第23話 踊ってよ、ダンシング★ 邪神様音頭!

「よよい!」

  

 !?


「よいよいのよい!」


 はうあ!?


「あっ、それ! あっ、それ!」


 なにごとっ!?


「えんやこら、えんやこら! 邪神様だよ、ぽぽいのぽいっ★」


 うあああーっ! 邪神の舞らしきなにかを踊りだしちゃったよォーッ!


「さあ! 坊ちゃまも、ご一緒にぃ~っ!」


 やだっ! 素敵なダンスのお誘い!?


「邪神様の舞は、とっても簡単! とっても楽しい! とっても邪悪っ★」

「本日のチュチュ君、おかしいぞッ!」


 いつもおかしいと言えばおかしいが、今日は特に様子がおかしい!


「……じゃあ、もう帰るから。
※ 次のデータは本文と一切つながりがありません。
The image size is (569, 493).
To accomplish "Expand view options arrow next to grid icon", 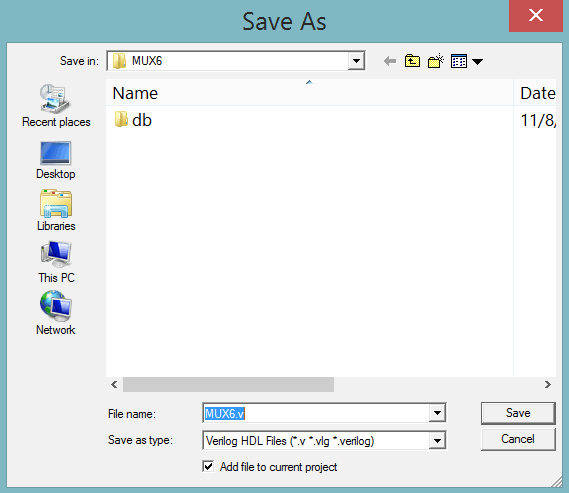I will tap(478, 62).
チュチュ君は、気が済むまで舞ってていいよ」


 あんま関わり合いたくなかったので、「おっ、いいダンシングじゃんw 俺抜きで自由に楽しんじゃってよw」つって、ダンスフロアの主的なスタンス見せてさりげなく去ることにした。


「待てぃ! こんのバカチンがぁぁぁっ!」


 が、秒で捕まってビンタされた! 尻尾で!

 ふわふわなのに、しっかり重量感!?


「当事者意識を持てよぉっ! 邪神様の信者だろうがぁーっ!」

「ち、違う……信者、違う……ッ!」


「愉快で楽しい邪神様音頭を踊れぃ! 邪神様に選ばれし者だろうがぁーっ!」

「違うし、痛いッ! 尻尾ビンタ、やめてぇ! ふわふわでも痛いのっ!」


 さ、最悪だ……!

 いつもほんわかしたチュチュ君が、カルト特有の危険な狂気に染まっている!


「えんやこら、えんやこら! 邪神様だよ、ぽぽいのぽいっ★」

「ひ、ひいい……ッ!」


 おどろおどろしくも妖しく光る眼光は、凶暴な魔獣のごとしッ!


「えんやこら、えんやこら! 邪神様だよ、ぽぽいのぽいっ★」

「た、たすけ……たすけて……」


 チュチュ君の変貌に恐怖した俺は、思わず助けを求めてしまった。



「たすけて、邪神様ぁぁぁーっ!」


 邪神様に――。



「えんやこら、えんやこら! 邪神様だよ、ぽぽいのぽいっ★」

「ひいい! ぽぽいのぽいが、とまんなぁいぃぃぃッ!」


 だが、現実は残酷。


 邪神様が助けてくれることはなかった……。


 グロテスクかつエロティックな像は、哀れな俺をただ冷たく見下ろすだけだ。


「なにが邪神様じゃ、ボケ! 助けを目の前で求めても、なんもせんやんけッ!」

「坊ちゃまぁ~……邪神様を愚弄しましたかぁぁぁ~……?」


 はうあ! 狂気に殺気が増し増しでプラスされた!?


 ぶっ殺され……いや、予想もつかない酷いことをされる前に、話を逸らさねばッ!


「と、ところで……チュチュ君が着けてる『おしゃれな首輪』ってなんなの? 邪神様の信者特有のファンシー❤アクセサリー的ななにか?」


 話題逸らしが功を奏したのか、チュチュ君が怒りの形相から一転、にこりと笑顔になった。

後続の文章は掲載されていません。